2019 Hot Docs presents After Parkland

After Parkland (2019), directed by Jake Lefferman and Emily Taguchi, is a character-driven documentary chronicling the impact, the trauma and the personal loss the Parkland shooting has had on students and families.  On February 14, 2018, a teen gunman opened fire at Marjory Stoneman Douglas High School in Parkland, Florida killing seventeen students and staff members, and injuring 17 in six minutes and twenty seconds.  The film documents the narrative of the lives of two of the parents who lost their children in the shooting and several of the students who survived it juxtaposed against their backstory, the mourning process, and activism and situating the incident within a larger context of gun violence incidents across the nation.

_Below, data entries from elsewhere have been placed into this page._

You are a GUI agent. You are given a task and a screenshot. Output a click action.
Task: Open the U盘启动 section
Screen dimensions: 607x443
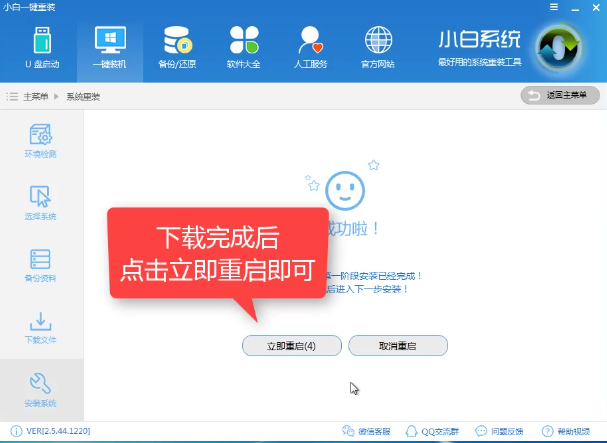tap(41, 48)
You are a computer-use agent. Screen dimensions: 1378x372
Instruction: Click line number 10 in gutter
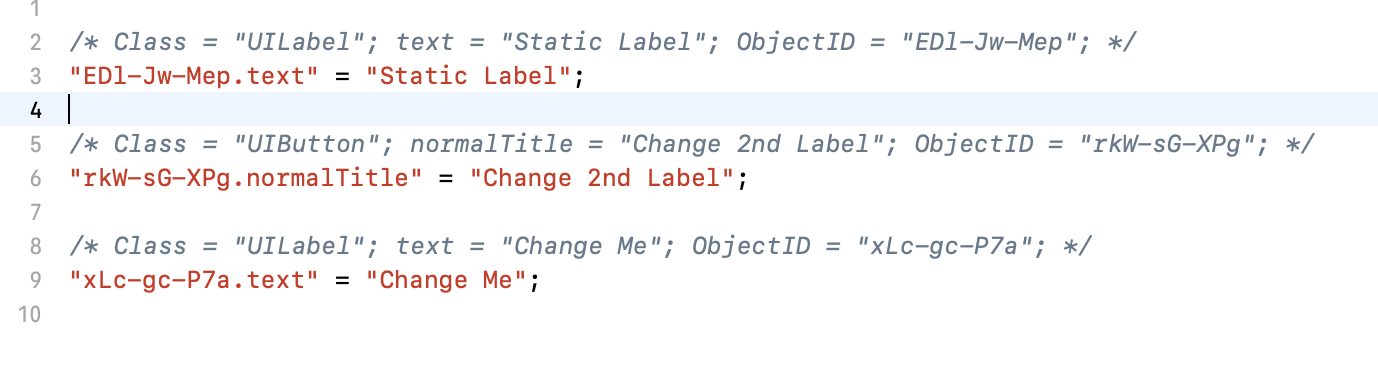tap(31, 315)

Lefferman and Taguchi have woven together many visual elements to create a compelling and powerful documentary where the senseless slaughter of innocents meets heartbreak, pain and grief, and social activism.  It is a well-crafted film that focuses on the personal narrative of the students and families devastated by the aftermath and not on the perpetrator or why guns are a divisive issue in America.  The filmmakers weave first-person interviews of the families and students juxtaposed against archival footage of the shooting incident, the aftermath, and the social activism that springs to action.  The narrative of the film is structured between alternating scenes of the two fathers, Andrew Pollack, who lost his daughter Meadow Pollack, and Manual Oliver, who lost his son, Joaquim Oliver, and several of the students who survived the traumatic incident including Sam Zeif, David Hogg, Dillon McCooty, and Victoria Gonzales.   The two fathers have a vastly different personal approach to dealing with the shooting incident as do the students which gives the film a depth and complexity as we all grieve and mourn differently.  There are many powerful and emotionally moving scenes in the film, and one of the most powerful scenes in the documentary is the speech given by Emma Gonzalez at the March of Our Lives protest on March 24, 2018.

After Parkland is a powerful film that documents the narrative of the families and students following the aftermath of the Parkland shooting whose collective experiences shine a light on the mourning process and how they have come to terms with that fateful day and turned their grief into positive action.    The documentary has tremendous educational value and can serve as a vehicle to promote social change and understanding, and is deserving of your attention.